Absolument. Je crois d’ailleurs que toute écriture, tout écrivain, est posthume. J’entends cela en divers sens. Posthume est ce qui vient après la mort du père. Et aussi, ce qui vient après sa propre mort. J’ai le rêve d’un livre qui réactiverait tous les exclus officiels de la littérature française que sont les auteurs baroques. Je l’ai fait il y a un an avec un texte qui s’appelle «le Parlement d’amour». Un genre baroque que j’ai remis au goût du jour. Je veux faire entendre ce que je vis, ce que j’aime et ce que je souffre. Je veux être le témoin et l’écho de cette fin de siècle. Comme j’ai été celui d’une libération et d’une douleur avec mon «Ode pour hâter la venue du printemps». Je suis aujourd’hui le témoin d’une époque terrible qui est, entre autres, celle du SIDA. Je n’ai pas cessé d’en parler dans mes derniers livres, de célébrer mes amis morts, ou de faire entendre l’angoisse et la douleur. Non pas que je veuille tout ramener à cette question, mais parce qu’à travers elle l’avenir même de cette société, des rapports entre les êtres humains, est en cause.

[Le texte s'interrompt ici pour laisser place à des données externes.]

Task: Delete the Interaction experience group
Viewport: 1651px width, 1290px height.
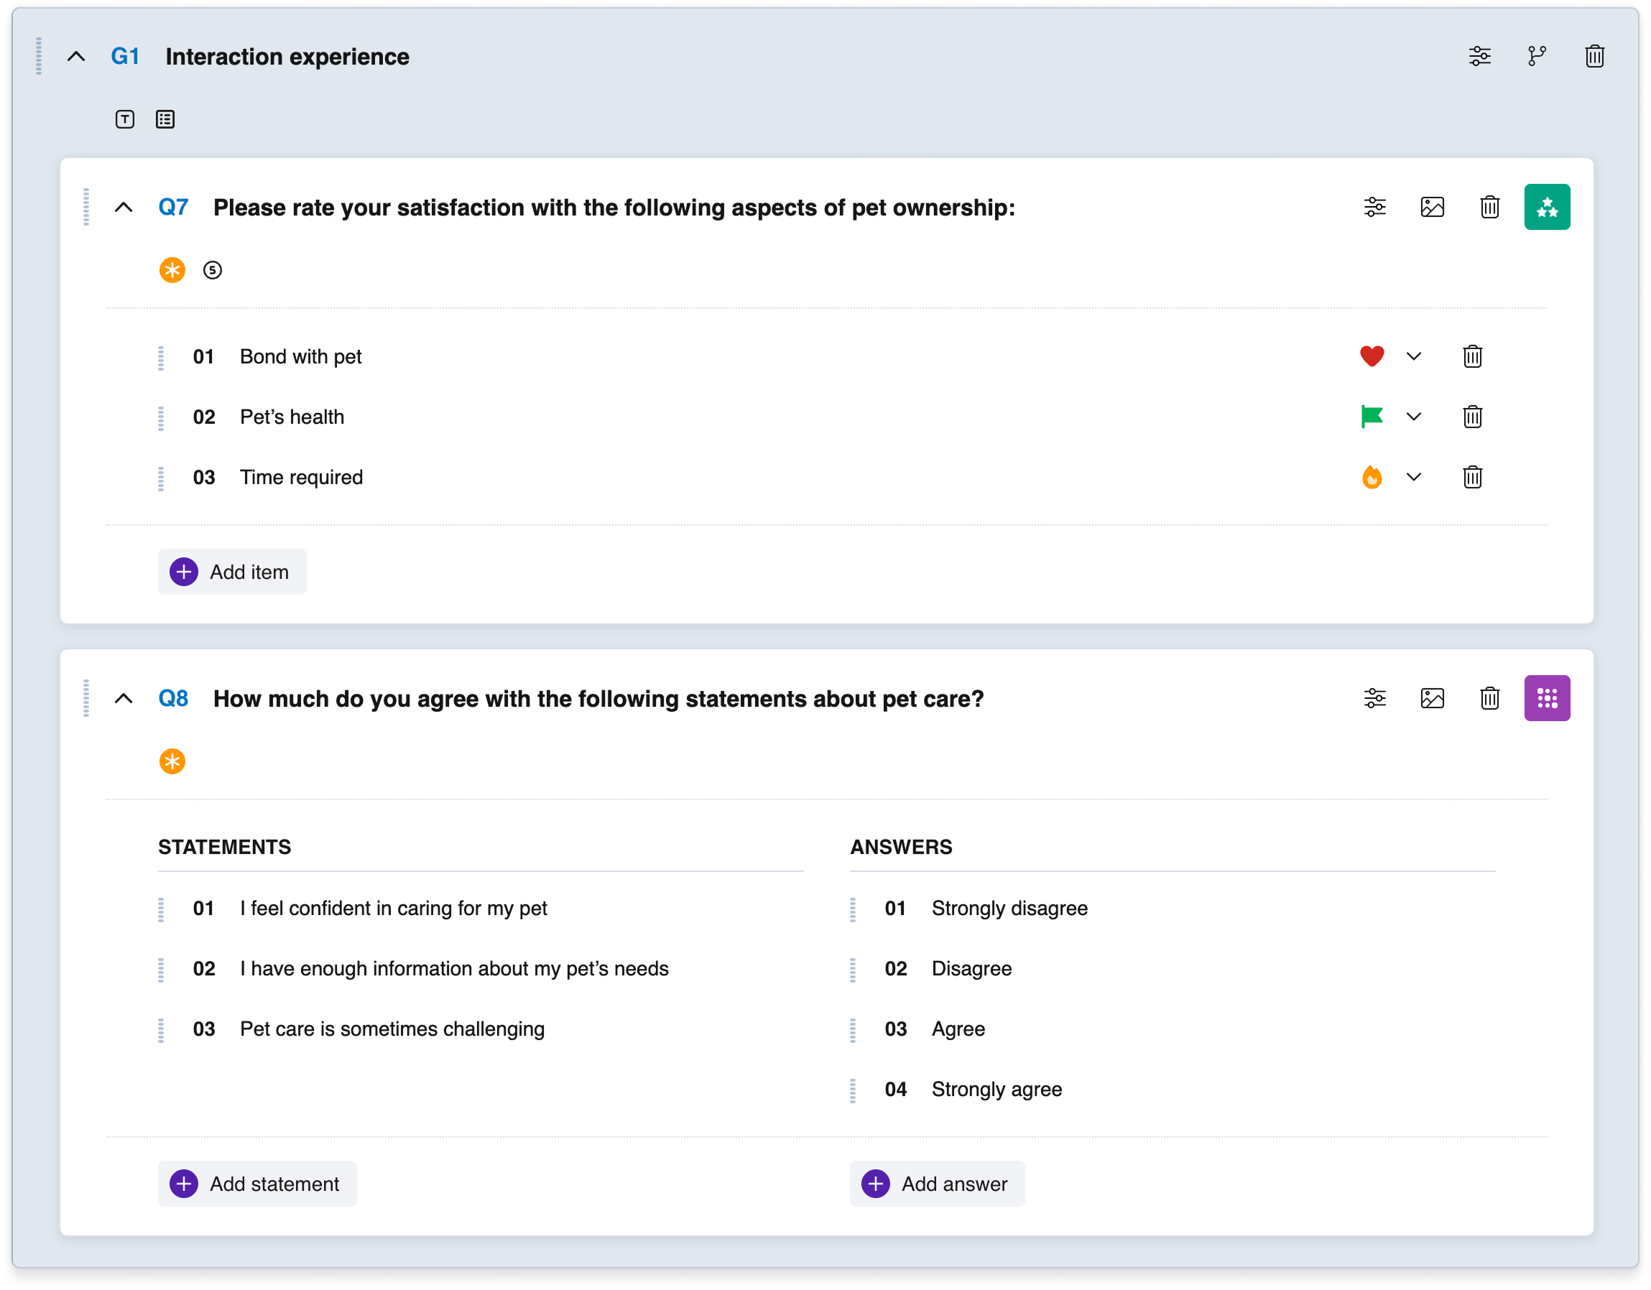Action: (x=1594, y=57)
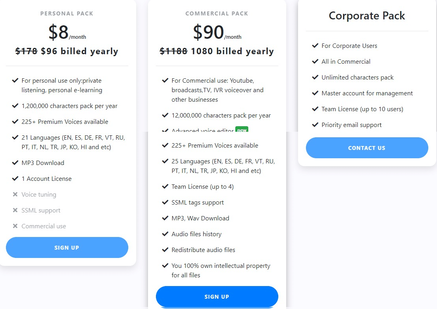The width and height of the screenshot is (437, 309).
Task: Click the checkmark beside 'Redistribute audio files'
Action: pos(165,250)
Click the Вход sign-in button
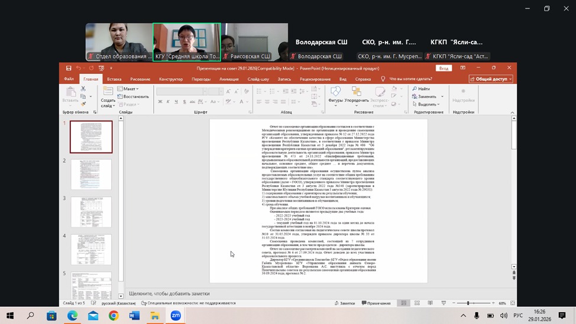The width and height of the screenshot is (576, 324). click(444, 69)
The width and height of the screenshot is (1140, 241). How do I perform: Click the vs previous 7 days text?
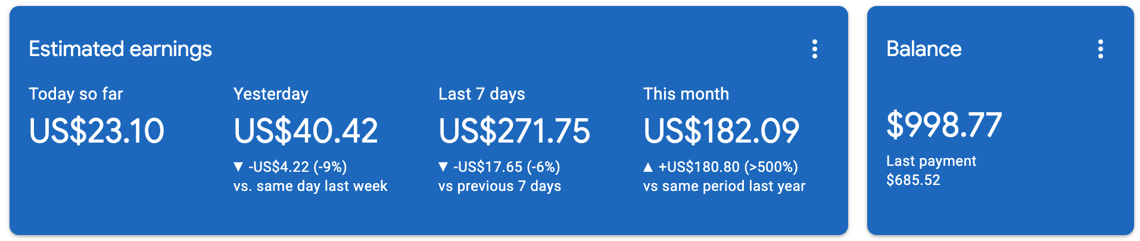click(x=500, y=186)

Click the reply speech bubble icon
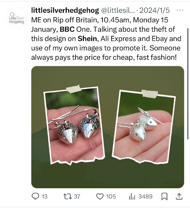point(35,196)
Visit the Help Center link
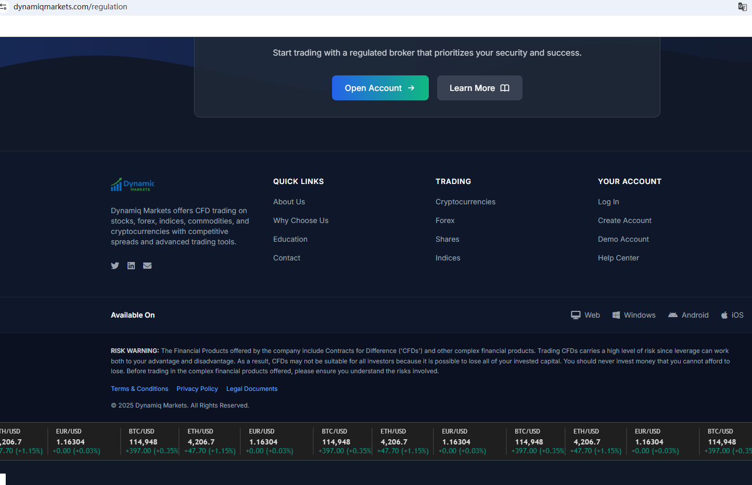Screen dimensions: 752x485 coord(618,258)
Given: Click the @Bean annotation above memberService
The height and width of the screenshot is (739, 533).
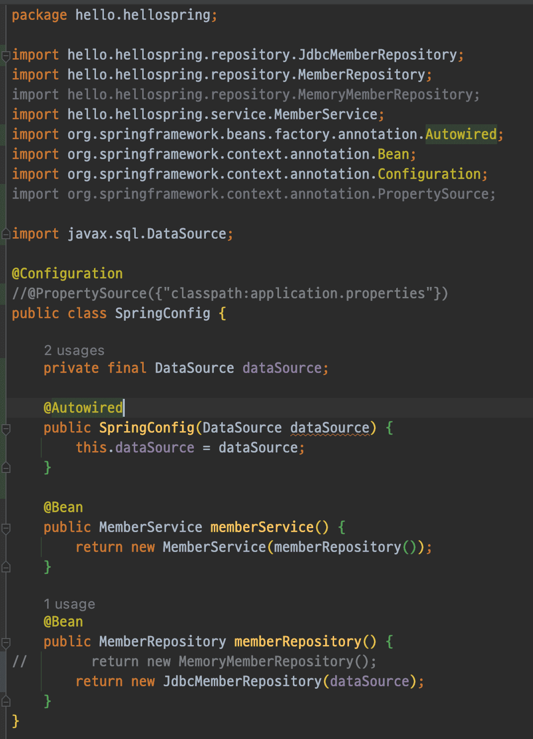Looking at the screenshot, I should (x=63, y=507).
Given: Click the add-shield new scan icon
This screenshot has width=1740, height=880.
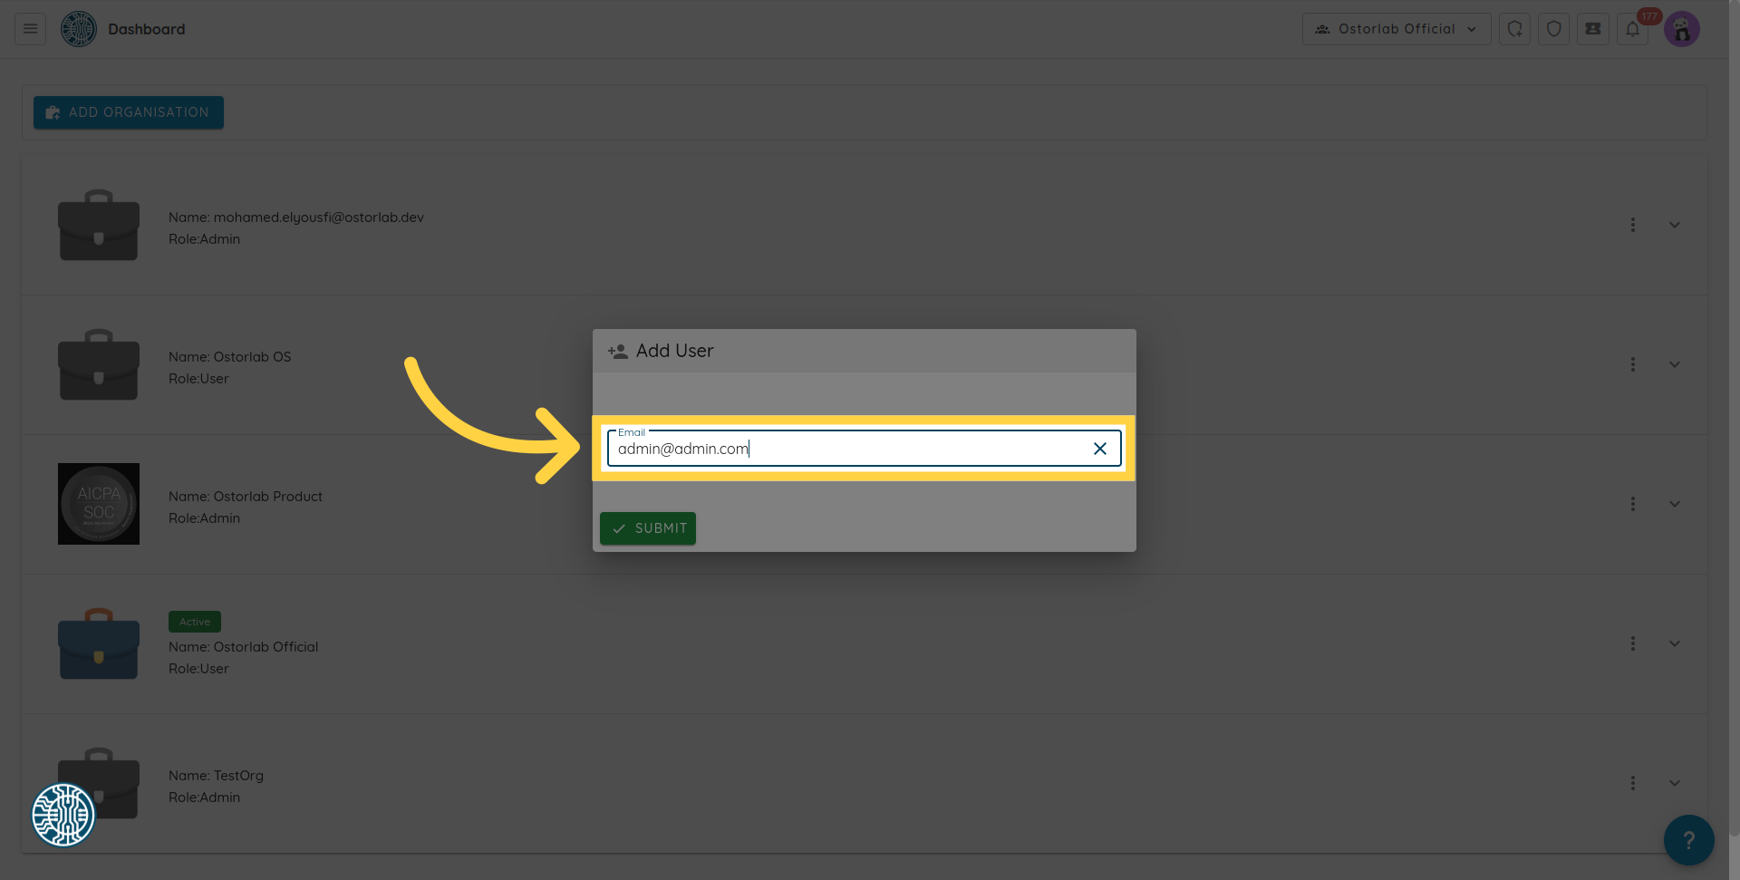Looking at the screenshot, I should pyautogui.click(x=1514, y=29).
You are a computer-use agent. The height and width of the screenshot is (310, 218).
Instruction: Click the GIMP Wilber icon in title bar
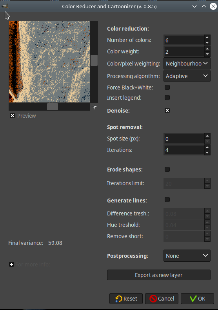point(5,6)
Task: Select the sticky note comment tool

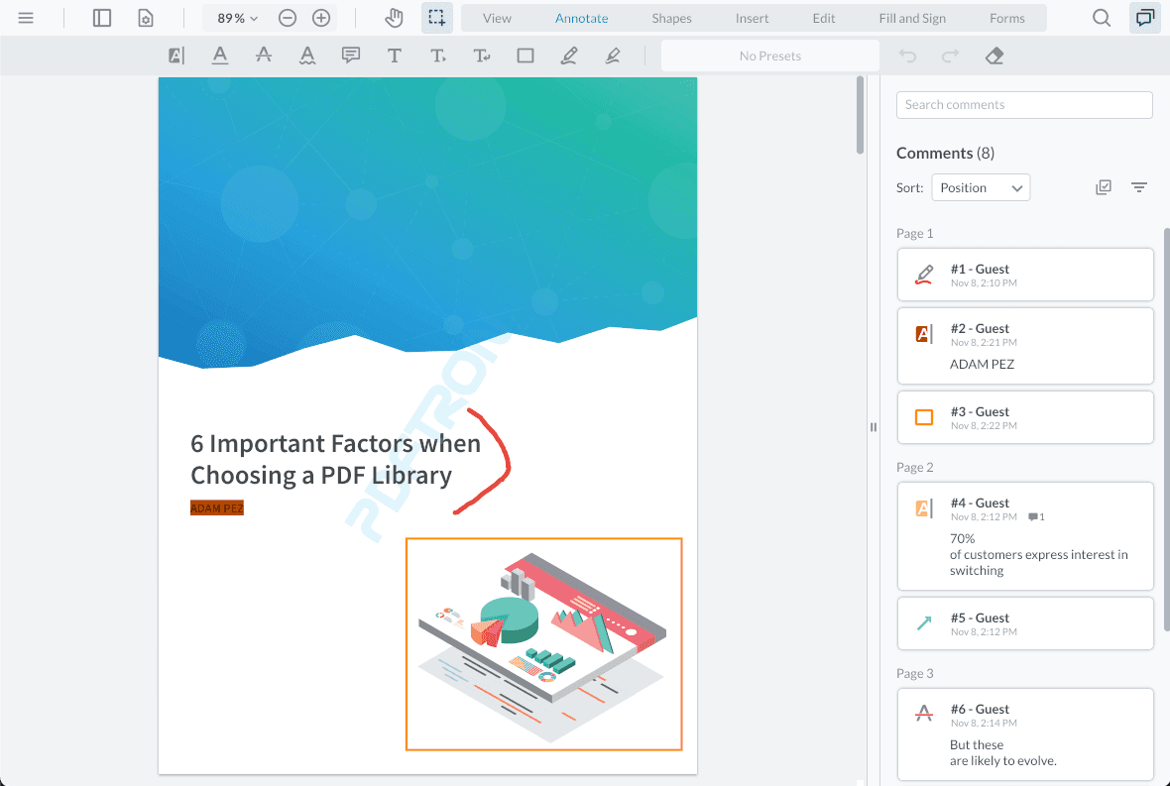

Il me semble qu’un marxiste ne peut pas se désintéresser de cette douleur, de l’impossibilité de rencontres, d’une restriction qui brime l’amour. J’ai été, comme beaucoup d’autres, témoin et acteur d’une certaine libération sexuelle. Je suis aujourd’hui acteur et témoin d’une régression sociale globale et, en même temps, d’une tragédie.

J’espère que le candidat du Parti communiste français va tenir, par rapport à la création ou au SIDA, un discours de plus en plus audacieux. Je lui demande d’avoir des initiatives et une invention. Rien n’est séparé. Quand je parle de création ou de SIDA, ce n’est pas isolé des autres problèmes qui sont ceux des salaires ou de l’insertion. Si on tire un fil, tout le reste vient. La rupture, ce n’est pas par rapport à l’Union soviétique, qui est aujourd’hui malheureusement une vieillerie. La rupture, c’est d’être parfaitement contemporain, parfaitement au diapason de la société, et même avec un petit peu d’avance. Il faut que le Parti soit lui-même créateur. Pour cela, il faut rétablir des lieux de réflexion et de liberté où tout puisse être abordé.